Most good runners can run at a high tempo for a long period. This is done by improving the runner’s top speed – which is all about strength, flexibility and an efficient technique – and then learning to hold that top speed, or close to it, for longer and longer periods. The longer a runner can run at tempo the better.

But running at tempo isn’t easy. In fact it’s very hard. Not only must you have great technique but you also need to cultivate the ability to lean into the pain, to settle in to the new sensations of burning lungs and jelly legs or whatever it is that you go through during a period of peak performance.

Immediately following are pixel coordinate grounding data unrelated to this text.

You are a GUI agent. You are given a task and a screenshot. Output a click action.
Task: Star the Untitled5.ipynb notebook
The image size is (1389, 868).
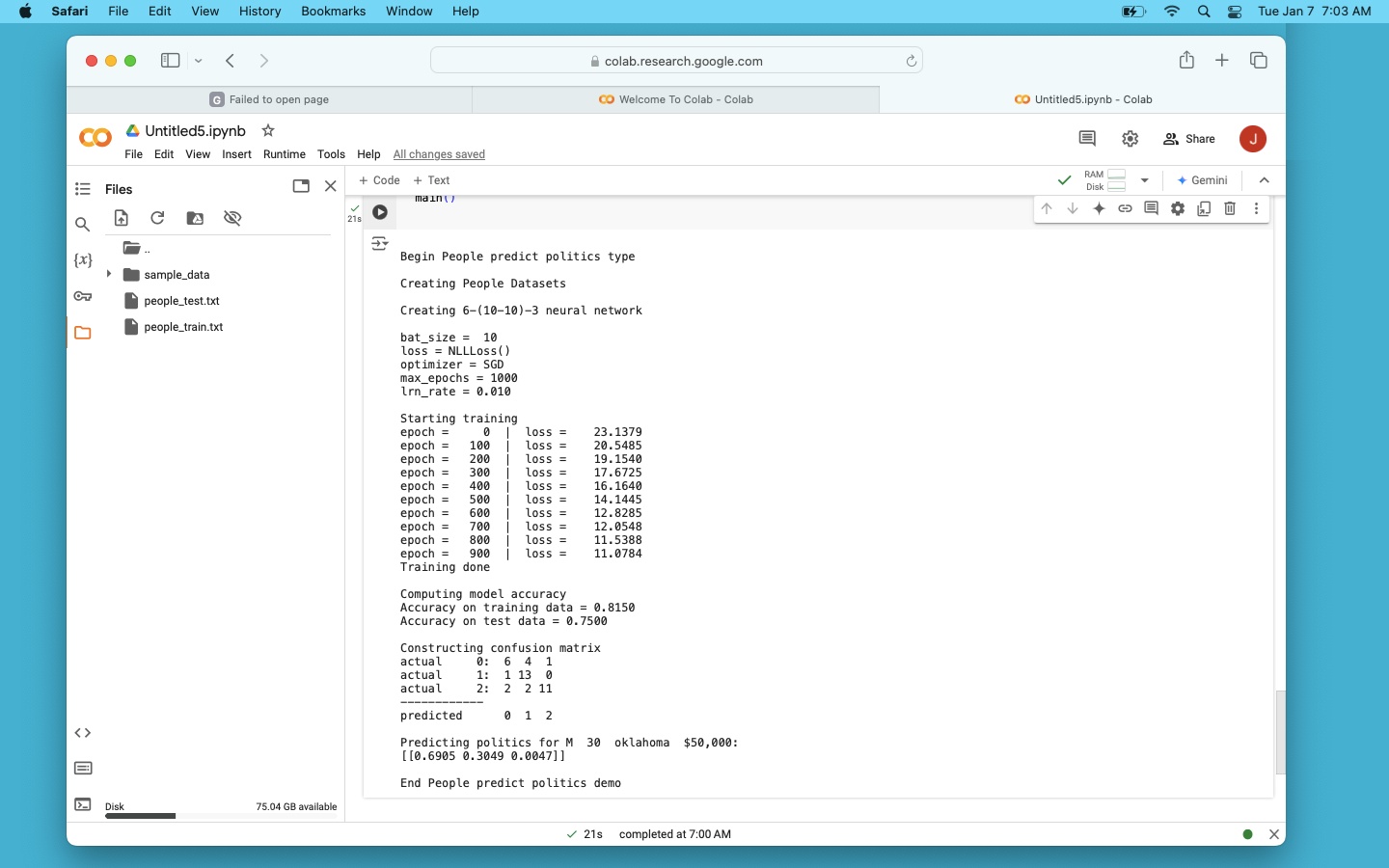pos(268,131)
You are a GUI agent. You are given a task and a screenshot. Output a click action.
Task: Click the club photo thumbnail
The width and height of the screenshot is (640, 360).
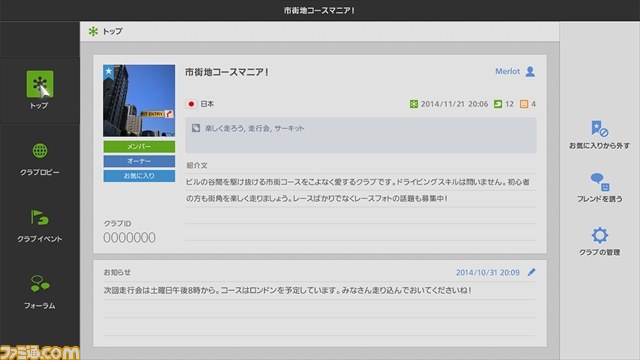(x=139, y=100)
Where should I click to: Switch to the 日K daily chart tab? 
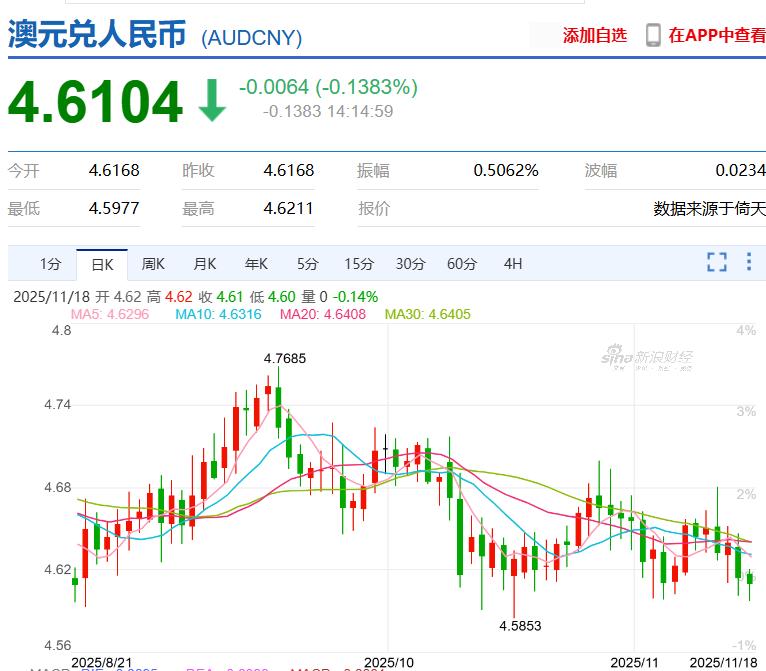[x=102, y=264]
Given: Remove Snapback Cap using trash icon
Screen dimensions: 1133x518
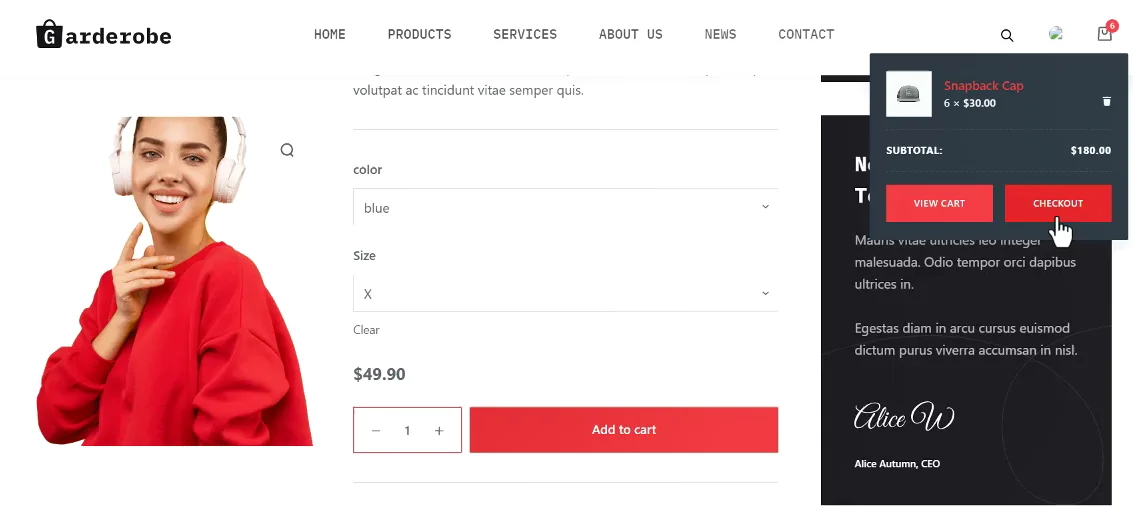Looking at the screenshot, I should pos(1106,101).
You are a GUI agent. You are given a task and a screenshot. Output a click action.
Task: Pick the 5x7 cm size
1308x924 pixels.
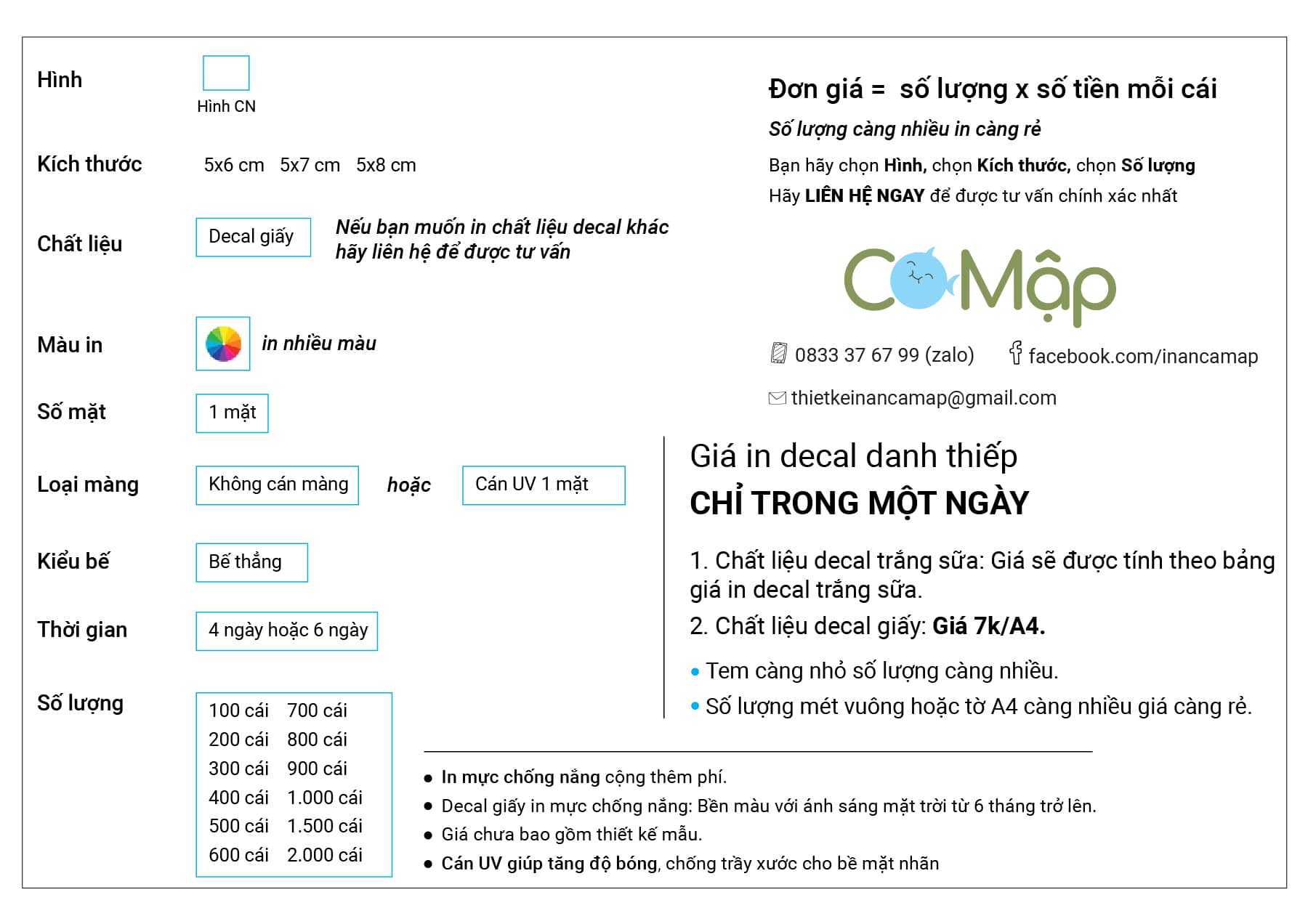pyautogui.click(x=310, y=165)
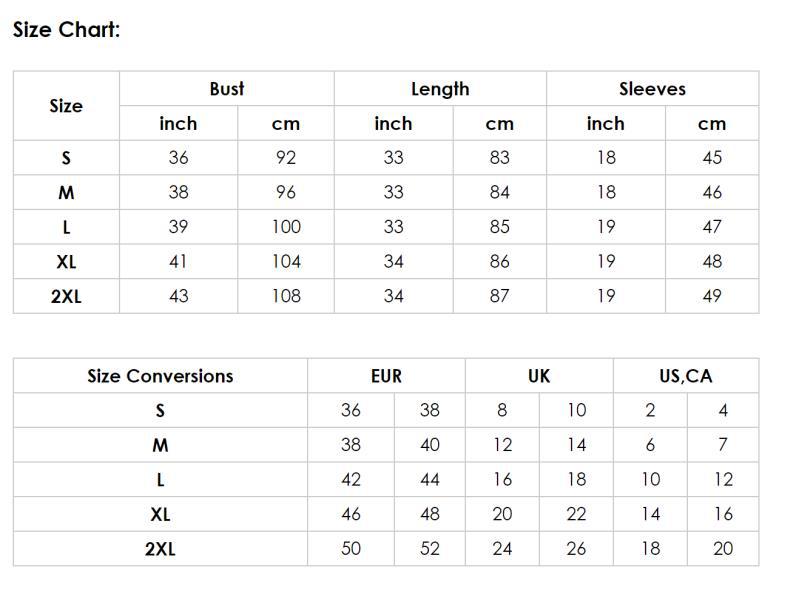Image resolution: width=799 pixels, height=601 pixels.
Task: Click the Bust column header
Action: tap(227, 89)
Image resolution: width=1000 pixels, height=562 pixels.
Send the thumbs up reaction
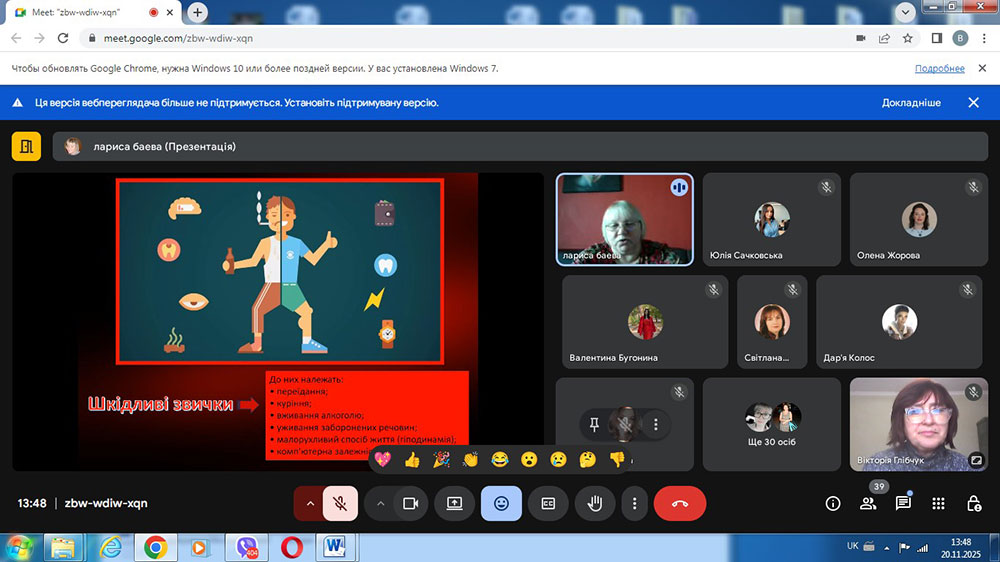coord(411,460)
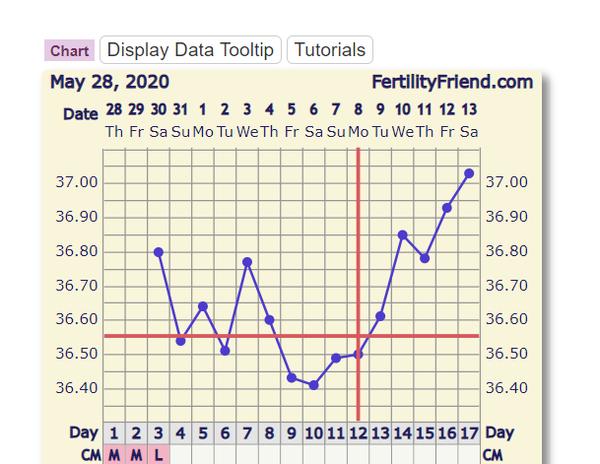Select the first M cell in CM row
The image size is (600, 464).
click(113, 455)
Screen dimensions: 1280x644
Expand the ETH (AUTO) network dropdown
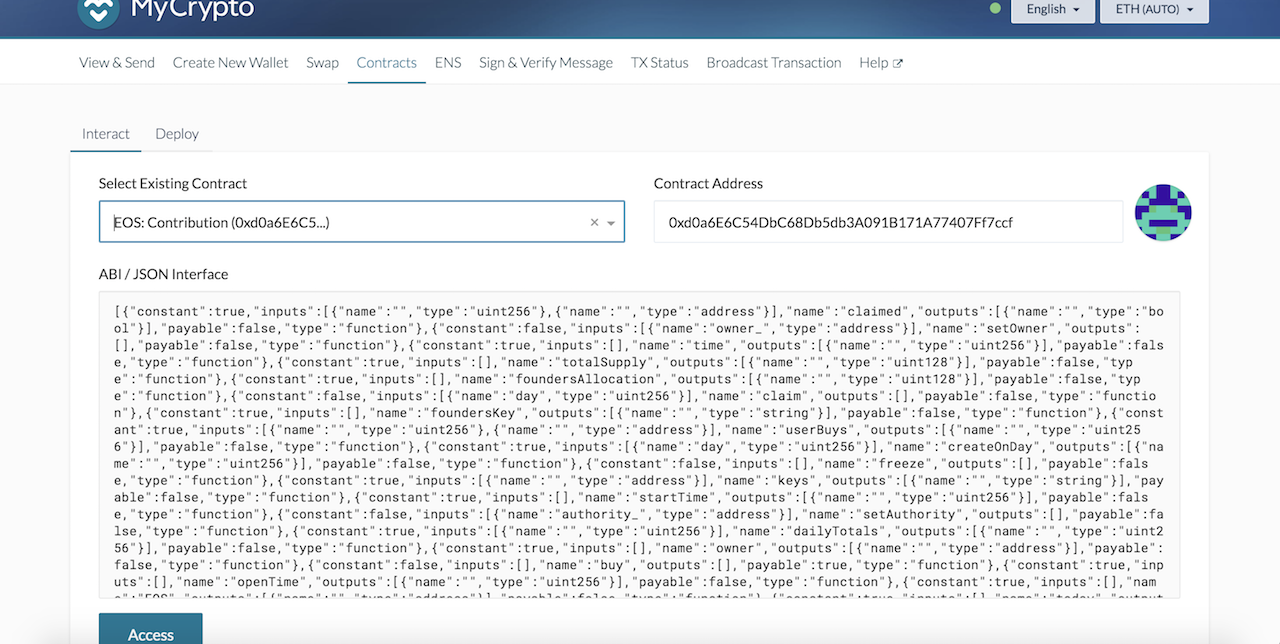point(1154,9)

During those moments the voices usually start. That voice that says, “Don’t hurt yourself,” or “Hey, just take it easy today. Do a hard workout tomorrow.” There’s a myriad of these little voices chirping away and each attempt to separate you from your physical experience. But they, too, are part of the peak experience. So, in just the same way as you become one with the pain, become one with the voices. Give them an opportunity to have their say. Don’t fight them but don’t engage with them. Just let them chat away, acknowledge them, then bring your focus back to the physical experience.

Bring it back to your breathing. Feel your breath flow in and out. Feel the tension in your forehead and the back of your neck. Relax your lips and your fingers. Relax the muscles in your face. Relax your toes. Focus on your technique, on your foot strike, on the drive from your arms. Soon, all that will be is your breath and your effort will become relaxed and not strained of forced. In that moment, there’s no struggle and no fear. Just breath and movement.

In these moments we begin to approach our peak. And it’s in these moments that we achieve longer, faster, stronger. Do that often enough and PBs will come your way.